_Problem description_
Only the lines from the opening of the material through the one containing "Task: Select the QuickBI 仪表板 icon" should be reproduced, each exactly as it stands.
<<<<
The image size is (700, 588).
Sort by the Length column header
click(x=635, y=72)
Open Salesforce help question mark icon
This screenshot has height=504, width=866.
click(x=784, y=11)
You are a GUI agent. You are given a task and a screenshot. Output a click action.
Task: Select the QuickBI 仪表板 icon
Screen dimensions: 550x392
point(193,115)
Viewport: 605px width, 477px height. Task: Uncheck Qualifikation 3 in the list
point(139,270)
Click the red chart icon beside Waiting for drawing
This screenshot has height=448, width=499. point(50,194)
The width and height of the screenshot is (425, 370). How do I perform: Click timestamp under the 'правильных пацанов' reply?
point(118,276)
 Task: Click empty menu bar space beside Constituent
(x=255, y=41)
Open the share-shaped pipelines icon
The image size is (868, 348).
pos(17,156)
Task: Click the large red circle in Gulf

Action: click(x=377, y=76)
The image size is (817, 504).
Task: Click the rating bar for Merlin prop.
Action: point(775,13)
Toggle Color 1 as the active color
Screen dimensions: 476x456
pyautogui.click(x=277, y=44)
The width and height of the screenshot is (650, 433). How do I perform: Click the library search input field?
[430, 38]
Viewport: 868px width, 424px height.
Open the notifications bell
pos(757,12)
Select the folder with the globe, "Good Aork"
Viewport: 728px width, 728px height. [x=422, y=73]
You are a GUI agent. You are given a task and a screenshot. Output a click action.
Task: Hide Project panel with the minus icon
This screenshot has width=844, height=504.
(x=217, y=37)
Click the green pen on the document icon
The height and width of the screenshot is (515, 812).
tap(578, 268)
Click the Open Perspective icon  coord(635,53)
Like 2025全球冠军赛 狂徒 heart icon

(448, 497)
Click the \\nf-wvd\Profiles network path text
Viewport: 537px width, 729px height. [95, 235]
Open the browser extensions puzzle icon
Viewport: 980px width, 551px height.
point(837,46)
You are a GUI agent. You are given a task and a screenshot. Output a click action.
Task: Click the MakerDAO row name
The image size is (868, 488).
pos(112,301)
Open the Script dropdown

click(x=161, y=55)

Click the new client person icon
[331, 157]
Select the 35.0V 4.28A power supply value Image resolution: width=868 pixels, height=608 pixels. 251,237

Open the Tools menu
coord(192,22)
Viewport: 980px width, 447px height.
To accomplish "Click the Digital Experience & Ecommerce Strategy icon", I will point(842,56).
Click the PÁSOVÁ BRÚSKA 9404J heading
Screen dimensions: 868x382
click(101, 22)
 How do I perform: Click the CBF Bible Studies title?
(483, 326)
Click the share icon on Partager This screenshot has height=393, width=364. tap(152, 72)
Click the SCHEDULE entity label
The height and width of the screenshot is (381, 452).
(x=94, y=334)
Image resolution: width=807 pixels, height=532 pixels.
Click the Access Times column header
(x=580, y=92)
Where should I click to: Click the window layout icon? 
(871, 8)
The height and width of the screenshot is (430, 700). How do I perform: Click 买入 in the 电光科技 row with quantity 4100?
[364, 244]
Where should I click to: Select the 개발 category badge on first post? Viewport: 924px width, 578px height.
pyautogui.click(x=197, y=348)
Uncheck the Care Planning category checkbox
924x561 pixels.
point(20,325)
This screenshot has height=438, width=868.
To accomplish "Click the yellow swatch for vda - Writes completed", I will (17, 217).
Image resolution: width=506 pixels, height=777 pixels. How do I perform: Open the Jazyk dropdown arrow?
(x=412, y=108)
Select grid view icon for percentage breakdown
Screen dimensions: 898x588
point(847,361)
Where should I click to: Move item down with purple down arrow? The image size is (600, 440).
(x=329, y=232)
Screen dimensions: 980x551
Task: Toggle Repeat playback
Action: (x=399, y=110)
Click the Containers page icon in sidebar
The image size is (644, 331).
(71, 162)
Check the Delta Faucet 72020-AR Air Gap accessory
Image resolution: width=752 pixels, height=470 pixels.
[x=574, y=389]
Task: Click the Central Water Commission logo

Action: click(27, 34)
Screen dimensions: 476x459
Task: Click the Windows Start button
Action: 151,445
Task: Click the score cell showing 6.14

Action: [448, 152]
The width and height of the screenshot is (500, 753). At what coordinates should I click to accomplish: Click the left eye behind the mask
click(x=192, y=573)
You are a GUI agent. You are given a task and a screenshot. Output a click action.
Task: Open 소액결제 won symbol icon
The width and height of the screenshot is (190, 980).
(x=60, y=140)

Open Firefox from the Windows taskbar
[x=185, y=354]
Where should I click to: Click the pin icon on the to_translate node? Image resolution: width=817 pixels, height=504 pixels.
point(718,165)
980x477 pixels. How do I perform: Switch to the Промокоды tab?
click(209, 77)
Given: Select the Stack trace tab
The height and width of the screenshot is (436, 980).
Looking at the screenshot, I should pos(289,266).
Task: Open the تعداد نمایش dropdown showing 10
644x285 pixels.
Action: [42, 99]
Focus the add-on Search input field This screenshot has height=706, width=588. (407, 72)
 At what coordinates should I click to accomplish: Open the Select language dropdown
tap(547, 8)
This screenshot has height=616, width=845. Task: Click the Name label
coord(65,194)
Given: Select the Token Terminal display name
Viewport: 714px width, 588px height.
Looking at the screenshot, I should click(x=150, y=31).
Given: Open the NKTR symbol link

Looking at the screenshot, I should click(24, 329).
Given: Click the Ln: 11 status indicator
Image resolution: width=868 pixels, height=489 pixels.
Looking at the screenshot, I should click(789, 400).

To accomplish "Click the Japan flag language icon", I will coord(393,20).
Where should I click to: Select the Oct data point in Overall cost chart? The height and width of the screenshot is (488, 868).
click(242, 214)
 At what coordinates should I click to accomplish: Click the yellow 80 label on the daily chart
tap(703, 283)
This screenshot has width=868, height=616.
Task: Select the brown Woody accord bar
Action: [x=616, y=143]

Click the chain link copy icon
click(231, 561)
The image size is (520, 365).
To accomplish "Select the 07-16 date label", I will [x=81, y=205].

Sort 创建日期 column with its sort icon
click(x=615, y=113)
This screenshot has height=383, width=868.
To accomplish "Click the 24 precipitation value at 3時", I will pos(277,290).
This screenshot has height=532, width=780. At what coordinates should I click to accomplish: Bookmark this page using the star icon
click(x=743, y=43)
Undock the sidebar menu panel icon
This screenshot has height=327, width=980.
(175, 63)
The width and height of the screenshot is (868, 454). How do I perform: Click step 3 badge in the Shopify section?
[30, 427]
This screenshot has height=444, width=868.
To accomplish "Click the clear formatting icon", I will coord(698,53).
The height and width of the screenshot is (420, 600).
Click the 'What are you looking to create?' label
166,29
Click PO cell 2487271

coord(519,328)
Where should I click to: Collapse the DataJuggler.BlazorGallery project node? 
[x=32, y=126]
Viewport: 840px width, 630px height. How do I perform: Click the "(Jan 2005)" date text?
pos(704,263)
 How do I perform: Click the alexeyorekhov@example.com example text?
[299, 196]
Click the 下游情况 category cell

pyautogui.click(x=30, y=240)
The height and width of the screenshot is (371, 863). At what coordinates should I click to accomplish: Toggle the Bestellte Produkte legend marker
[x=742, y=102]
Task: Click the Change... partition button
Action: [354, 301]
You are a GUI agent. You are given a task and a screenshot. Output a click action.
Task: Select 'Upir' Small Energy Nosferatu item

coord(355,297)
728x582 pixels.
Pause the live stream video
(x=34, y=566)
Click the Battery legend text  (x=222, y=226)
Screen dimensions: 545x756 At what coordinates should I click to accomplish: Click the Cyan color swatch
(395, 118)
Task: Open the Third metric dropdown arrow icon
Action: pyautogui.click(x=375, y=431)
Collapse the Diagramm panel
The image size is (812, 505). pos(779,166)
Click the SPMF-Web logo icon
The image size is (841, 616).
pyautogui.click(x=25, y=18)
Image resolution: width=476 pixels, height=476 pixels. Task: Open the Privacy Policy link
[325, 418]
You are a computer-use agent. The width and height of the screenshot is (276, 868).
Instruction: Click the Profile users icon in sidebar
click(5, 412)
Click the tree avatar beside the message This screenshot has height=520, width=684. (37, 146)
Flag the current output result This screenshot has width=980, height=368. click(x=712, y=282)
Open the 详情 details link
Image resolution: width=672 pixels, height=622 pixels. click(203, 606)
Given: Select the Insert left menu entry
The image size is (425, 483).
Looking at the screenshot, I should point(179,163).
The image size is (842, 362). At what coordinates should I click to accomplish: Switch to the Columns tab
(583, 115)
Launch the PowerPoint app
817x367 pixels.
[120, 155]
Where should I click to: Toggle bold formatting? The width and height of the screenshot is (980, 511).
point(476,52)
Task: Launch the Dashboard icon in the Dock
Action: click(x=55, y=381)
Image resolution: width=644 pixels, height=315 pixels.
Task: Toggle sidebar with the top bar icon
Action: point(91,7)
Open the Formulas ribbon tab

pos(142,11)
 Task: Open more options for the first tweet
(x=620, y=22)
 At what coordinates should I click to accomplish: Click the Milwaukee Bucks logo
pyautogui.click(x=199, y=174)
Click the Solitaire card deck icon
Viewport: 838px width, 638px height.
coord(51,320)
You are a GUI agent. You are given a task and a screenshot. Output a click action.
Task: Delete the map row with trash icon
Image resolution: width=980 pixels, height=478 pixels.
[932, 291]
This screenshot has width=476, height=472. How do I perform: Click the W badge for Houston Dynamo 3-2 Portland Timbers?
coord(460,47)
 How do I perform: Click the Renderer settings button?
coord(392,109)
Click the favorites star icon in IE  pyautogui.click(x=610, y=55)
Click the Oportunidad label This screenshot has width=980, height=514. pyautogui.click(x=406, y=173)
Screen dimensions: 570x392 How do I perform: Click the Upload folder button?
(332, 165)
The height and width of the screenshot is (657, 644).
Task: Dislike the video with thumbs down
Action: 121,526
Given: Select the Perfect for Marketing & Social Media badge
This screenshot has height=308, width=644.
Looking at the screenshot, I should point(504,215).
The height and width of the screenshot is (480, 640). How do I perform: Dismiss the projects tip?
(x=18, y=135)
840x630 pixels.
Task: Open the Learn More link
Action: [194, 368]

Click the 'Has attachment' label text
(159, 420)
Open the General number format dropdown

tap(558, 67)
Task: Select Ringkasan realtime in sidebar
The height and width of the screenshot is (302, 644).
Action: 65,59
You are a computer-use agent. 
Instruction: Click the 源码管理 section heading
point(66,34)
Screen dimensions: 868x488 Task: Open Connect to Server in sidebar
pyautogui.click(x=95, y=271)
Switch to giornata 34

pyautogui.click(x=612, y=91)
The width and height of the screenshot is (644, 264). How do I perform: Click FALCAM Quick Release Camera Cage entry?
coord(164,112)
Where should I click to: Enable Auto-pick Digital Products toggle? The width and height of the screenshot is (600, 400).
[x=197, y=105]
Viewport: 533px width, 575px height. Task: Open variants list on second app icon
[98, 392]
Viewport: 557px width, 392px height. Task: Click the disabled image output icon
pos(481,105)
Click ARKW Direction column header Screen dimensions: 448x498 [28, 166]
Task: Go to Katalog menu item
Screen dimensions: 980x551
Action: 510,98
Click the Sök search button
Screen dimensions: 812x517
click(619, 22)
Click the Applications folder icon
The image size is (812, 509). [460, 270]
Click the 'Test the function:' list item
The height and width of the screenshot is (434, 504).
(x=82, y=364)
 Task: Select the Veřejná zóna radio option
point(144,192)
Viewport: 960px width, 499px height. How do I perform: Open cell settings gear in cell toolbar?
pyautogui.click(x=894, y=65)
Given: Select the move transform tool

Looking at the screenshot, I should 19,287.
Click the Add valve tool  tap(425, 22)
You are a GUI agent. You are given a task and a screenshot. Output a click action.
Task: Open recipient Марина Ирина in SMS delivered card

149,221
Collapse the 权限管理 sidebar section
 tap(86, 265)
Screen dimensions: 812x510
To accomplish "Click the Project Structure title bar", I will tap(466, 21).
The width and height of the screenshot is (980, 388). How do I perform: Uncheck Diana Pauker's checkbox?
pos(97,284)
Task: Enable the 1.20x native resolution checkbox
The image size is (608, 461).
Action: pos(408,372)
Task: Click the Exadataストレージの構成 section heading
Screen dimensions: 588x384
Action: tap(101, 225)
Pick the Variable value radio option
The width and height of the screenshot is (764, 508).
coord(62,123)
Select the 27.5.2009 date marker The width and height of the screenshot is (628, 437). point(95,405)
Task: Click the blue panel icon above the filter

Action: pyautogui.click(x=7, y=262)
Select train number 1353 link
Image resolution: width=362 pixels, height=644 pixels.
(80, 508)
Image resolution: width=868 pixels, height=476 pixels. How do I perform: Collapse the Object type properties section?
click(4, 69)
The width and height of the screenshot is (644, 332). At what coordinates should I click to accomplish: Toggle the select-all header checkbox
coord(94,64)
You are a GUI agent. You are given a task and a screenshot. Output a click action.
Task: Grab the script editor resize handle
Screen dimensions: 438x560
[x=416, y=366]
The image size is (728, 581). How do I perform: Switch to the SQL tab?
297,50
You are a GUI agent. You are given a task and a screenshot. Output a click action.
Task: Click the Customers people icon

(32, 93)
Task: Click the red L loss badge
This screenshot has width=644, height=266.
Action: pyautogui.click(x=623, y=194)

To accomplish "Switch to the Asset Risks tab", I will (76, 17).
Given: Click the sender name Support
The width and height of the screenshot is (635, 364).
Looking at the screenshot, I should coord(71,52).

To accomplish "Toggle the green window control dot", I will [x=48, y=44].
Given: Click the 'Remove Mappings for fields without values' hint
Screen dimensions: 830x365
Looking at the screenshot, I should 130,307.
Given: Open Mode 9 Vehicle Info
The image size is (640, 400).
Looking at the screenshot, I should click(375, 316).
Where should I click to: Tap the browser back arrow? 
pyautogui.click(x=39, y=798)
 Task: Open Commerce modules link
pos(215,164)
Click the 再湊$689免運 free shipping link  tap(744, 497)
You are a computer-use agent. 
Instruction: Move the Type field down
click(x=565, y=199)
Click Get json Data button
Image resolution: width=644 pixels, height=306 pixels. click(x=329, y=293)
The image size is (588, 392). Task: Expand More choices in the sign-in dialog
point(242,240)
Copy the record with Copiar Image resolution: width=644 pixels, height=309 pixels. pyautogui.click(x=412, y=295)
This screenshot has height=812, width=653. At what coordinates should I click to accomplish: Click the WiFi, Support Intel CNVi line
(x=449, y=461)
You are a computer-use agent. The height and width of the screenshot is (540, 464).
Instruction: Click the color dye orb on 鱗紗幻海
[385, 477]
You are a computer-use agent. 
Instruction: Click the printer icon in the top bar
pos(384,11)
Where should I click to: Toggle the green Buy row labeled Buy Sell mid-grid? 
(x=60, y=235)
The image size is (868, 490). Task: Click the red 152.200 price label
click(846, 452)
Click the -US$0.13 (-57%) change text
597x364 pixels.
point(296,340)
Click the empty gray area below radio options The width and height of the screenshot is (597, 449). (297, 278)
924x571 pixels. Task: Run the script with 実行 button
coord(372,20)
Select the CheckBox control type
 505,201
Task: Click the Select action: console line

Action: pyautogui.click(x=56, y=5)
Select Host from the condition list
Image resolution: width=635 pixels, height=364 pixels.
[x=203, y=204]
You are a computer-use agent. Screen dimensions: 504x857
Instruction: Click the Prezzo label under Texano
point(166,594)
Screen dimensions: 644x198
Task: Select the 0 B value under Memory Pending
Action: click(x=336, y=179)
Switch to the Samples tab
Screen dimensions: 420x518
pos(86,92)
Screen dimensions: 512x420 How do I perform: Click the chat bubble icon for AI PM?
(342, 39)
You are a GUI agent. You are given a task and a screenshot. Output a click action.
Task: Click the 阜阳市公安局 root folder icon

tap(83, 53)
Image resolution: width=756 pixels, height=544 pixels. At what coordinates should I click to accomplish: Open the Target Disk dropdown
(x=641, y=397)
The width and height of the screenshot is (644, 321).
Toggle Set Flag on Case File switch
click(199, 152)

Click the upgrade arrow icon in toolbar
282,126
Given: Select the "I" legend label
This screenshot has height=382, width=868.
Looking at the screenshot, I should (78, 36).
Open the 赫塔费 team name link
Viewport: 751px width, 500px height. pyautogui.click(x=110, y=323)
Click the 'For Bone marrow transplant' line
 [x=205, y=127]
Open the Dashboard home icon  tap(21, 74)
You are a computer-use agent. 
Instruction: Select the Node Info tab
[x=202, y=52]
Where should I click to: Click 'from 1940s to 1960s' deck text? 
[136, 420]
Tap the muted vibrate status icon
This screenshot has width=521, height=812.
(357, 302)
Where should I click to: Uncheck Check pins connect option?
>>>>
_Answer for the task_
The image size is (700, 588).
Sort by the Length column header
click(x=635, y=72)
Open Salesforce help question mark icon
This screenshot has height=504, width=866.
click(x=784, y=11)
You are a GUI agent. You are given a task and a screenshot. Output a click action.
Task: Select the QuickBI 仪表板 icon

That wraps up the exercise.